Financial software giant Intuit—makers of well-known products like Quicken, QuickBooks, and TurboTax—has announced a deal to acquire personal finance services Web site Mint.com for some $170 million in cash. Mint.com is a financial services Web site designed to show consumers ways in which they can save money by analyzing their financial actions and habits. The service claims some 1.5 million users tracking nearly $50 billion in assets and $200 billion in transactions. Intuit plans to make Mint.com the main personal finance management service it offers to consumers via the Web, while Intuit’s existing Quicken Online will continue to offer Quicken users online access to their Quicken services.
“Joining Intuit enables us to bring our vision of helping consumers understand and do more with their money to millions of Intuit customers,” said Mint.com Founder and CEO Aaron Patzer, in a statement. “This is a compelling combination of our innovative product, technology, and user interface design with one of the most trusted brands in software.”

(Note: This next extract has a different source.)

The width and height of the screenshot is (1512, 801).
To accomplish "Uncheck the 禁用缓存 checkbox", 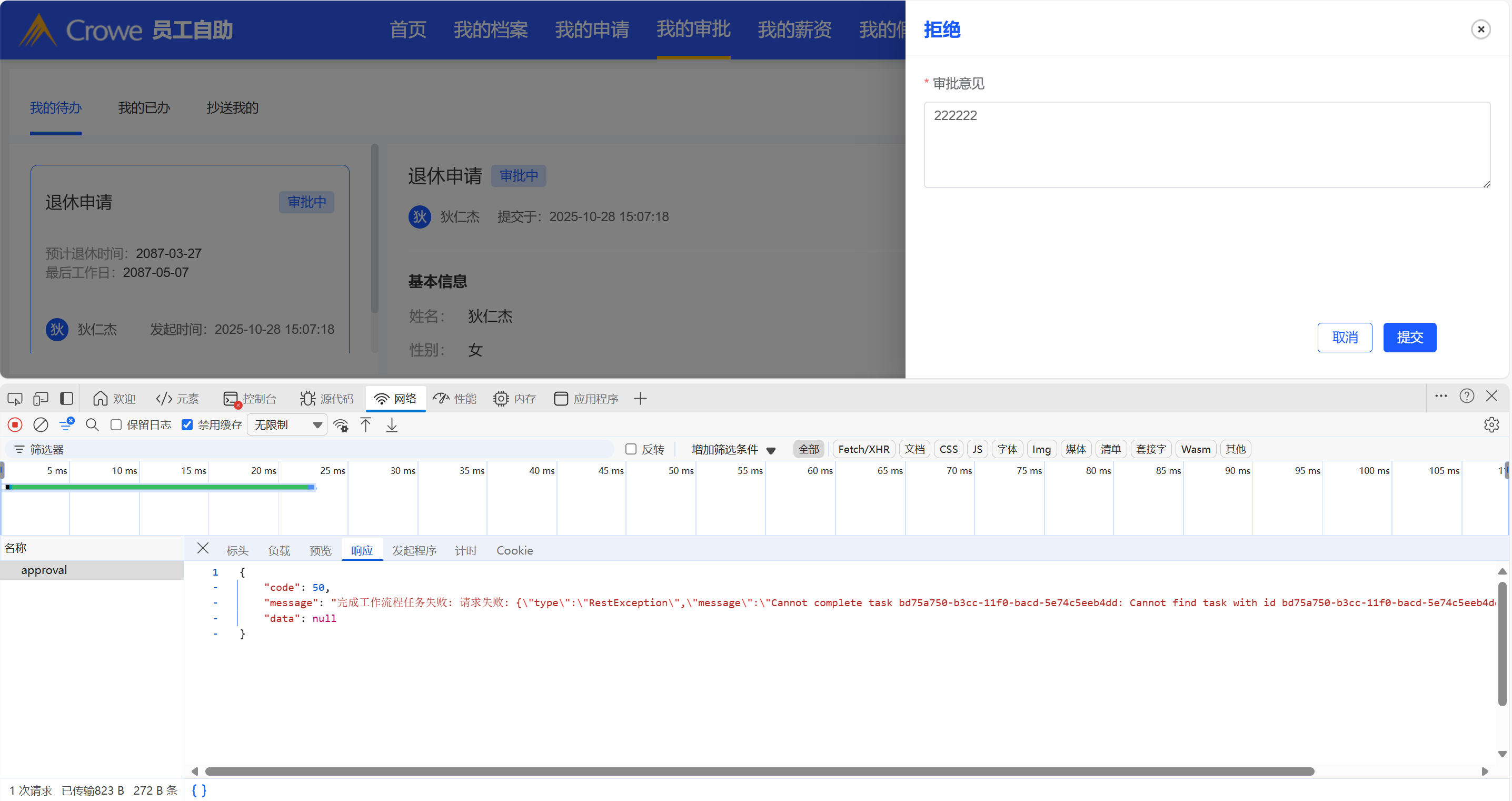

Intuit is also excited about Mint.com’s “ways to save” engine, which generates revenue through advertising and partnerships rather than charging users directly. Intuit also sees the acquisition as a way to bolster its Software-as-a-Service (SaaS) offerings—SaaS isn’t uncommon in corporate and enterprise environments, but has had difficulty finding traction with consumers—although Google, Microsoft, and many other software developers are increasingly eyeing cloud-based computing and SaaS models as a way to offer software, rather than monolithic releases.
Mint’s Aaron Patzer will become the general manager of Intuit’s Personal Finance group, and will be responsible for Intuit’s online, mobile, and desktop personal finance products.